The Washington Post – Stockbridge, a small Berkshires town with a big artistic reputation
By Alexandra Pecci
May 3, 2019 at 6:00 a.m. EDT
Full Article: The Washington Post
At the Norman Rockwell Museum in Stockbridge, Mass., a path leads to the artist’s studio. (Kirkikis/Getty Images)
The wind whipped up Main Street in Stockbridge, Mass., making the rows of wooden rocking chairs lining the Red Lion Inn’s wide veranda sway gently. As I watched them, my imagination conjured another sunny afternoon 124 years earlier when the sculptor Daniel Chester French, of Lincoln Memorial fame, sat on that porch with his wife, Mary, and fell instantly and deeply under Stockbridge’s spell.

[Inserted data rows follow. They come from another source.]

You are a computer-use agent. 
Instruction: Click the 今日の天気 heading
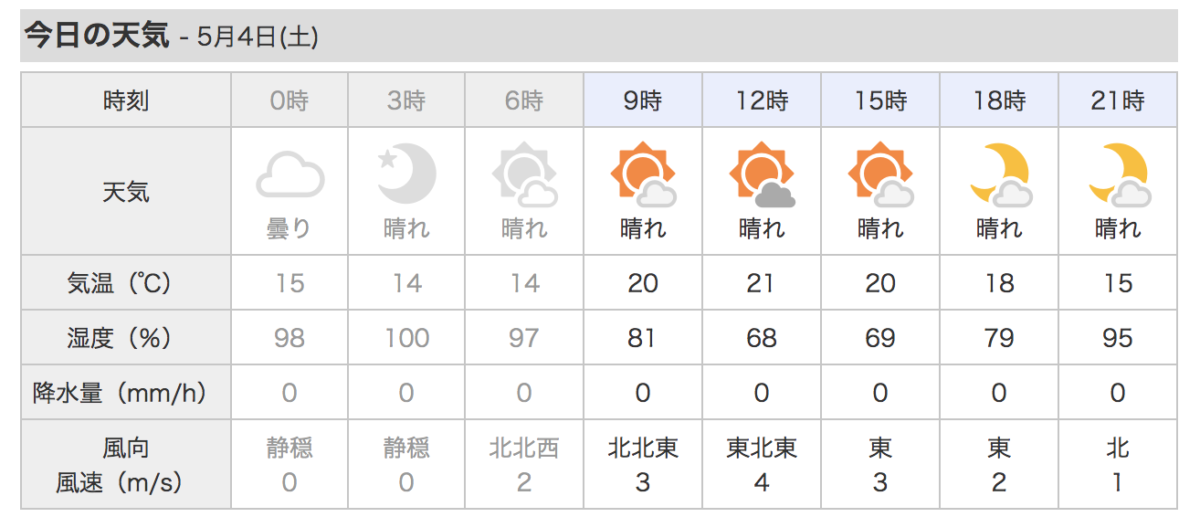(96, 35)
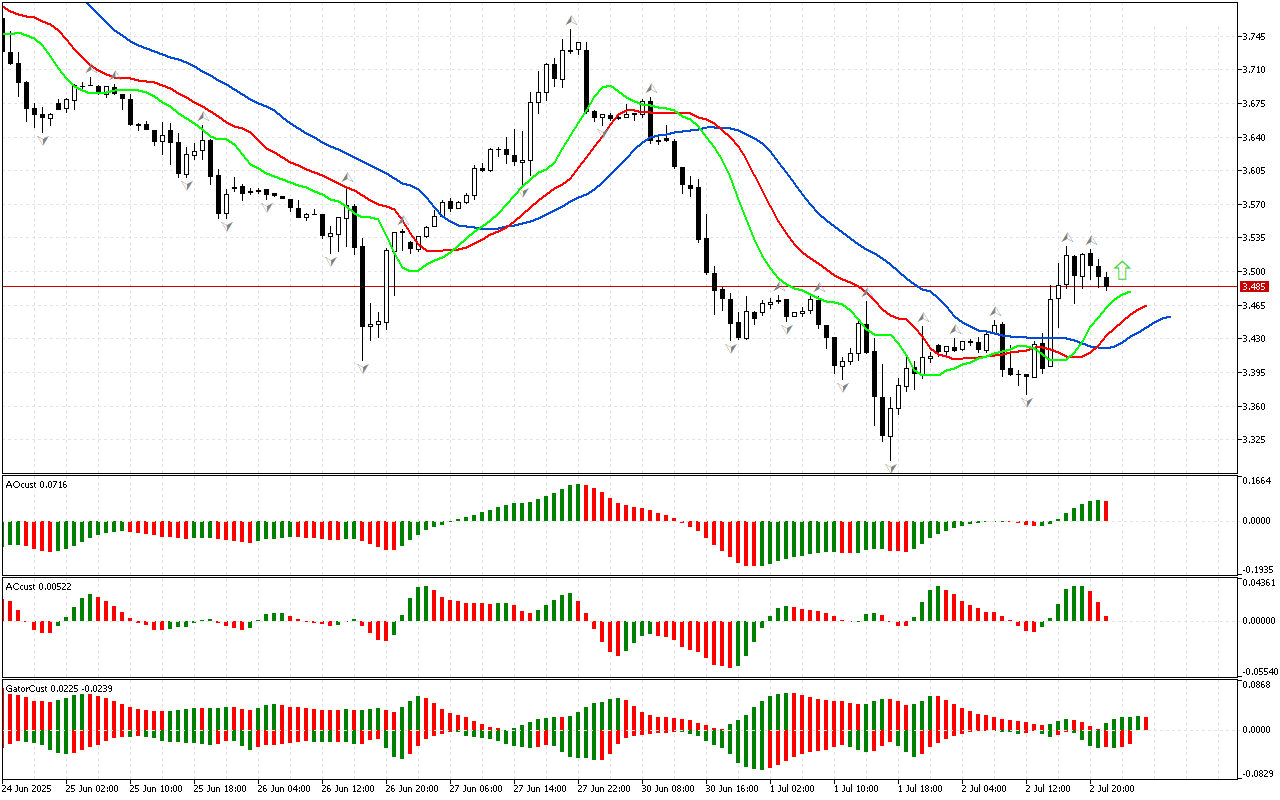Click the last red bar in AOcust histogram
The image size is (1280, 800).
(1107, 511)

“I don’t know what you’re going to do,” Mary told her husband. “But I am going to live here.”
I had only been in Stockbridge for a few hours, but with the Berkshires’ undulating hills rising all around me and the Red Lion Inn’s rocking chairs overlooking the idyllic downtown, I thought I understood why Mary didn’t want to leave this place.
If Stockbridge’s quaint, tree-lined Main Street seems like it’s plucked from a Norman Rockwell painting or an American folk song, that’s because it is. This tiny town (population 1,947) nestled in the Berkshires of western Massachusetts has had an outsize influence on American art. I was visiting because two of the town’s most important institutions — the Norman Rockwell Museum and Chesterwood , French’s summer home and studio — are both celebrating their 50th anniversaries this year.